> SHORT EXERCISE
Render these lines as a Markdown table with two columns, No. and Text, placing a row number in the first and the line itself in the second, and leave out any blank lines.

Stored dataset items

********

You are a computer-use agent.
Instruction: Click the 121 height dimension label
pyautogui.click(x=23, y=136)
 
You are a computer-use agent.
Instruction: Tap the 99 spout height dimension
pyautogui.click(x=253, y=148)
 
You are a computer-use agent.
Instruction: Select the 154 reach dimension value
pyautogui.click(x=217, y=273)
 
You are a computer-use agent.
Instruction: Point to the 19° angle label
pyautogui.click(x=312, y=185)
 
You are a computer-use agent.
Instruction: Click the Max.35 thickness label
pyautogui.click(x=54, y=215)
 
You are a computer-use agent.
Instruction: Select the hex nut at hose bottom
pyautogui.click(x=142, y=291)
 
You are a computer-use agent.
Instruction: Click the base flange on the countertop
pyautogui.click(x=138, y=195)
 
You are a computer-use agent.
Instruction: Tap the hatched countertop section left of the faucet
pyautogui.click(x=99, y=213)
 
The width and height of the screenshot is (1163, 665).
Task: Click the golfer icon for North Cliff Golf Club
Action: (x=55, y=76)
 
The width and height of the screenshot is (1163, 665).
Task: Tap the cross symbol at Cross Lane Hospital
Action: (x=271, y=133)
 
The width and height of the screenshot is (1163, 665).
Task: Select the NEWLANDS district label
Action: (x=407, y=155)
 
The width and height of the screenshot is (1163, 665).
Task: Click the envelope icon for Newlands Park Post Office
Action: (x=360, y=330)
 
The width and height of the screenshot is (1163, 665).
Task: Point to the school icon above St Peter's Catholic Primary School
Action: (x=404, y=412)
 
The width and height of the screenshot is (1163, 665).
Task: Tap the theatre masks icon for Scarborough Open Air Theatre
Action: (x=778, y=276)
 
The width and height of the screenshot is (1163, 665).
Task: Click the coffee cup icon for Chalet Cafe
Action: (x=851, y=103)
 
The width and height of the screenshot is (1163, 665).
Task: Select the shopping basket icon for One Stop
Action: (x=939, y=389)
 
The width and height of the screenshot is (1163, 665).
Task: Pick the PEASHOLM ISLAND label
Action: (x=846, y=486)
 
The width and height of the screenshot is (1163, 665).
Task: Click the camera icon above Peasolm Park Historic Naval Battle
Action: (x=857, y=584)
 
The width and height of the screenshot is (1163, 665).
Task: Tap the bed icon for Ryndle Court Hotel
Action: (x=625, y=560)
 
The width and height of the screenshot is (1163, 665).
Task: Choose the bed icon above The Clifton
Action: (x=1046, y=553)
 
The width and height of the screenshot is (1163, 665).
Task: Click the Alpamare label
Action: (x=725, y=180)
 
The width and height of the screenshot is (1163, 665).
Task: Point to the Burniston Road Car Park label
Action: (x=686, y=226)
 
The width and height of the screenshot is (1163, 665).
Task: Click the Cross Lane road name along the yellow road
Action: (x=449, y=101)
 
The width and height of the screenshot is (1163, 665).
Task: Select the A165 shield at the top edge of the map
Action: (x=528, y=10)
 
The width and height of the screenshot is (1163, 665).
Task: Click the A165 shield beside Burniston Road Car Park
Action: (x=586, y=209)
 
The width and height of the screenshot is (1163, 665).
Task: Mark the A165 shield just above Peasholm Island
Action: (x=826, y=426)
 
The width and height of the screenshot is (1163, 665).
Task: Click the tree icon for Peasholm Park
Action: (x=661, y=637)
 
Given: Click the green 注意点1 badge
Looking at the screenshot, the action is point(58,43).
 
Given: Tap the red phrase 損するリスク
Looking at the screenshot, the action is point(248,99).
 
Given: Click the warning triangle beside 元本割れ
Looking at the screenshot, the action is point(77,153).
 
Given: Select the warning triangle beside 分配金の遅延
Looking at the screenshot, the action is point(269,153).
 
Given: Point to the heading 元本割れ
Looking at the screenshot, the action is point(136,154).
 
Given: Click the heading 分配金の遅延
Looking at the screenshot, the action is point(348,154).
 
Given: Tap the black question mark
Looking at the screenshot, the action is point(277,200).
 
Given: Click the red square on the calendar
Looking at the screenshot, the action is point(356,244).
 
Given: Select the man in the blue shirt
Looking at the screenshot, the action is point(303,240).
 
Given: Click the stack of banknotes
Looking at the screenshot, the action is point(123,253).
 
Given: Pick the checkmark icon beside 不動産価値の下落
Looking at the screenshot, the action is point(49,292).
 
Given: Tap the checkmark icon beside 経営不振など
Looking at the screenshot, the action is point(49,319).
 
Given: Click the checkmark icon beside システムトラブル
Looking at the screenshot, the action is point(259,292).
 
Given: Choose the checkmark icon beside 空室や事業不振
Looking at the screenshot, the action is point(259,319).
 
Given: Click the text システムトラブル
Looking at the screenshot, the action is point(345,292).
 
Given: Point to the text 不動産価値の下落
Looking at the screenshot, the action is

********

> CORRECT RESPONSE
| No. | Text |
|---|---|
| 1 | You are a computer-use agent. |
| 2 | Instruction: Click the 121 height dimension label |
| 3 | pyautogui.click(x=23, y=136) |
| 4 | You are a computer-use agent. |
| 5 | Instruction: Tap the 99 spout height dimension |
| 6 | pyautogui.click(x=253, y=148) |
| 7 | You are a computer-use agent. |
| 8 | Instruction: Select the 154 reach dimension value |
| 9 | pyautogui.click(x=217, y=273) |
| 10 | You are a computer-use agent. |
| 11 | Instruction: Point to the 19° angle label |
| 12 | pyautogui.click(x=312, y=185) |
| 13 | You are a computer-use agent. |
| 14 | Instruction: Click the Max.35 thickness label |
| 15 | pyautogui.click(x=54, y=215) |
| 16 | You are a computer-use agent. |
| 17 | Instruction: Select the hex nut at hose bottom |
| 18 | pyautogui.click(x=142, y=291) |
| 19 | You are a computer-use agent. |
| 20 | Instruction: Click the base flange on the countertop |
| 21 | pyautogui.click(x=138, y=195) |
| 22 | You are a computer-use agent. |
| 23 | Instruction: Tap the hatched countertop section left of the faucet |
| 24 | pyautogui.click(x=99, y=213) |
| 25 | The width and height of the screenshot is (1163, 665). |
| 26 | Task: Click the golfer icon for North Cliff Golf Club |
| 27 | Action: (x=55, y=76) |
| 28 | The width and height of the screenshot is (1163, 665). |
| 29 | Task: Tap the cross symbol at Cross Lane Hospital |
| 30 | Action: (x=271, y=133) |
| 31 | The width and height of the screenshot is (1163, 665). |
| 32 | Task: Select the NEWLANDS district label |
| 33 | Action: (x=407, y=155) |
| 34 | The width and height of the screenshot is (1163, 665). |
| 35 | Task: Click the envelope icon for Newlands Park Post Office |
| 36 | Action: (x=360, y=330) |
| 37 | The width and height of the screenshot is (1163, 665). |
| 38 | Task: Point to the school icon above St Peter's Catholic Primary School |
| 39 | Action: (x=404, y=412) |
| 40 | The width and height of the screenshot is (1163, 665). |
| 41 | Task: Tap the theatre masks icon for Scarborough Open Air Theatre |
| 42 | Action: (x=778, y=276) |
| 43 | The width and height of the screenshot is (1163, 665). |
| 44 | Task: Click the coffee cup icon for Chalet Cafe |
| 45 | Action: (x=851, y=103) |
| 46 | The width and height of the screenshot is (1163, 665). |
| 47 | Task: Select the shopping basket icon for One Stop |
| 48 | Action: (x=939, y=389) |
| 49 | The width and height of the screenshot is (1163, 665). |
| 50 | Task: Pick the PEASHOLM ISLAND label |
| 51 | Action: (x=846, y=486) |
| 52 | The width and height of the screenshot is (1163, 665). |
| 53 | Task: Click the camera icon above Peasolm Park Historic Naval Battle |
| 54 | Action: (x=857, y=584) |
| 55 | The width and height of the screenshot is (1163, 665). |
| 56 | Task: Tap the bed icon for Ryndle Court Hotel |
| 57 | Action: (x=625, y=560) |
| 58 | The width and height of the screenshot is (1163, 665). |
| 59 | Task: Choose the bed icon above The Clifton |
| 60 | Action: (x=1046, y=553) |
| 61 | The width and height of the screenshot is (1163, 665). |
| 62 | Task: Click the Alpamare label |
| 63 | Action: (x=725, y=180) |
| 64 | The width and height of the screenshot is (1163, 665). |
| 65 | Task: Point to the Burniston Road Car Park label |
| 66 | Action: (x=686, y=226) |
| 67 | The width and height of the screenshot is (1163, 665). |
| 68 | Task: Click the Cross Lane road name along the yellow road |
| 69 | Action: (x=449, y=101) |
| 70 | The width and height of the screenshot is (1163, 665). |
| 71 | Task: Select the A165 shield at the top edge of the map |
| 72 | Action: (x=528, y=10) |
| 73 | The width and height of the screenshot is (1163, 665). |
| 74 | Task: Click the A165 shield beside Burniston Road Car Park |
| 75 | Action: (x=586, y=209) |
| 76 | The width and height of the screenshot is (1163, 665). |
| 77 | Task: Mark the A165 shield just above Peasholm Island |
| 78 | Action: (x=826, y=426) |
| 79 | The width and height of the screenshot is (1163, 665). |
| 80 | Task: Click the tree icon for Peasholm Park |
| 81 | Action: (x=661, y=637) |
| 82 | Given: Click the green 注意点1 badge |
| 83 | Looking at the screenshot, the action is point(58,43). |
| 84 | Given: Tap the red phrase 損するリスク |
| 85 | Looking at the screenshot, the action is point(248,99). |
| 86 | Given: Click the warning triangle beside 元本割れ |
| 87 | Looking at the screenshot, the action is point(77,153). |
| 88 | Given: Select the warning triangle beside 分配金の遅延 |
| 89 | Looking at the screenshot, the action is point(269,153). |
| 90 | Given: Point to the heading 元本割れ |
| 91 | Looking at the screenshot, the action is point(136,154). |
| 92 | Given: Click the heading 分配金の遅延 |
| 93 | Looking at the screenshot, the action is point(348,154). |
| 94 | Given: Tap the black question mark |
| 95 | Looking at the screenshot, the action is point(277,200). |
| 96 | Given: Click the red square on the calendar |
| 97 | Looking at the screenshot, the action is point(356,244). |
| 98 | Given: Select the man in the blue shirt |
| 99 | Looking at the screenshot, the action is point(303,240). |
| 100 | Given: Click the stack of banknotes |
| 101 | Looking at the screenshot, the action is point(123,253). |
| 102 | Given: Pick the checkmark icon beside 不動産価値の下落 |
| 103 | Looking at the screenshot, the action is point(49,292). |
| 104 | Given: Tap the checkmark icon beside 経営不振など |
| 105 | Looking at the screenshot, the action is point(49,319). |
| 106 | Given: Click the checkmark icon beside システムトラブル |
| 107 | Looking at the screenshot, the action is point(259,292). |
| 108 | Given: Choose the checkmark icon beside 空室や事業不振 |
| 109 | Looking at the screenshot, the action is point(259,319). |
| 110 | Given: Click the text システムトラブル |
| 111 | Looking at the screenshot, the action is point(345,292). |
| 112 | Given: Point to the text 不動産価値の下落 |
| 113 | Looking at the screenshot, the action is |